Stored data:
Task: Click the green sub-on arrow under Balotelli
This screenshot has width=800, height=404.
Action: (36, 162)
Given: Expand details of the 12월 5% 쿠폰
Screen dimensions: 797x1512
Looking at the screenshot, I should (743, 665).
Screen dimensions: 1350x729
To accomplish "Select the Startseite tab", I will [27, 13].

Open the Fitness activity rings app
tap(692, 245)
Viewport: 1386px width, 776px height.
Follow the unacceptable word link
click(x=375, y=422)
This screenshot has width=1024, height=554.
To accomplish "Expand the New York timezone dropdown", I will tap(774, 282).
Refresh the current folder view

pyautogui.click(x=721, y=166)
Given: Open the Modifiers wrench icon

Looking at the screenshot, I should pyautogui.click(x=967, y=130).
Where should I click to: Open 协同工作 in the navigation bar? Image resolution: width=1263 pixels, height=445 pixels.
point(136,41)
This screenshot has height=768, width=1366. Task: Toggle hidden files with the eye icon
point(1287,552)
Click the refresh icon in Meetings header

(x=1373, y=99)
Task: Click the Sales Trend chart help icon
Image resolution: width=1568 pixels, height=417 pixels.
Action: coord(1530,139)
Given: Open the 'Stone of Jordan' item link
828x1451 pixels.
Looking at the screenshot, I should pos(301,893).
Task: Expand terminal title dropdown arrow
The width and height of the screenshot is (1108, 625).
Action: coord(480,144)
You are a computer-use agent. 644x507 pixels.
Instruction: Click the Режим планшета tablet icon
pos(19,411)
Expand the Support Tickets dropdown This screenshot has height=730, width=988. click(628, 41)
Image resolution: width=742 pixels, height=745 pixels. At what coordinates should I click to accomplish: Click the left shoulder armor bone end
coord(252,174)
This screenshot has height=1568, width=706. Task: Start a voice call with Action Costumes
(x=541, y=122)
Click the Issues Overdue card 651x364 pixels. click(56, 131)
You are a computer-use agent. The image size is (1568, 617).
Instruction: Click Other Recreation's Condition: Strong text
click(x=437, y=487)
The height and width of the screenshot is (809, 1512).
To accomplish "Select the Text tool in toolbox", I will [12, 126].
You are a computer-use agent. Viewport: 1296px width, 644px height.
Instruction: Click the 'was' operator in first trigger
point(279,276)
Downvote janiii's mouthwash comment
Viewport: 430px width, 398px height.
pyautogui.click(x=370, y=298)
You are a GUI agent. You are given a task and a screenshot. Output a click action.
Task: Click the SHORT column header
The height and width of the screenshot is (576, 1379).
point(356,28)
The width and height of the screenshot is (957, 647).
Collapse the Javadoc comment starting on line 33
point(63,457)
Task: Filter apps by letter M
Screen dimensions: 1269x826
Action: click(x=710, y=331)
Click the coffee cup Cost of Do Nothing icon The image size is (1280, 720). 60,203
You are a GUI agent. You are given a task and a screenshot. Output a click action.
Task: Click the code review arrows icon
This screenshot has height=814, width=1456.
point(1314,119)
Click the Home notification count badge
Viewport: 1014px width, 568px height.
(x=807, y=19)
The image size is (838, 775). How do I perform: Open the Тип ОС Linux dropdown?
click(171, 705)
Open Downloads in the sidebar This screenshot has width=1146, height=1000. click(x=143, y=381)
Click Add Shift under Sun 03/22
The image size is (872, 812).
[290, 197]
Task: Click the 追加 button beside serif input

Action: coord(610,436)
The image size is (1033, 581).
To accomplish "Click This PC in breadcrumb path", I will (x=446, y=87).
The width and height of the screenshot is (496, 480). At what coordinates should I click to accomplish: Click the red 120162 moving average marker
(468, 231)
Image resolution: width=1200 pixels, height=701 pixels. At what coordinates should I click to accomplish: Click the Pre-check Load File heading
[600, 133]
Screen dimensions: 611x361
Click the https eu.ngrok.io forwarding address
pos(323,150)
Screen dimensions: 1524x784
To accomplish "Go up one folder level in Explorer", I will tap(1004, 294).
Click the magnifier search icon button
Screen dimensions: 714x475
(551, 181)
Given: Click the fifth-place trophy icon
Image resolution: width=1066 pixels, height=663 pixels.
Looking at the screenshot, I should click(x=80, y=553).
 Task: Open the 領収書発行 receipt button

### Task directions:
Where the line containing "Click the https" appears in the records above, begin there and print every line through the last, exactly and with nothing else.

### Your response:
Click the https eu.ngrok.io forwarding address
pos(323,150)
Screen dimensions: 1524x784
To accomplish "Go up one folder level in Explorer", I will tap(1004, 294).
Click the magnifier search icon button
Screen dimensions: 714x475
(551, 181)
Given: Click the fifth-place trophy icon
Image resolution: width=1066 pixels, height=663 pixels.
Looking at the screenshot, I should click(x=80, y=553).
 Task: Open the 領収書発行 receipt button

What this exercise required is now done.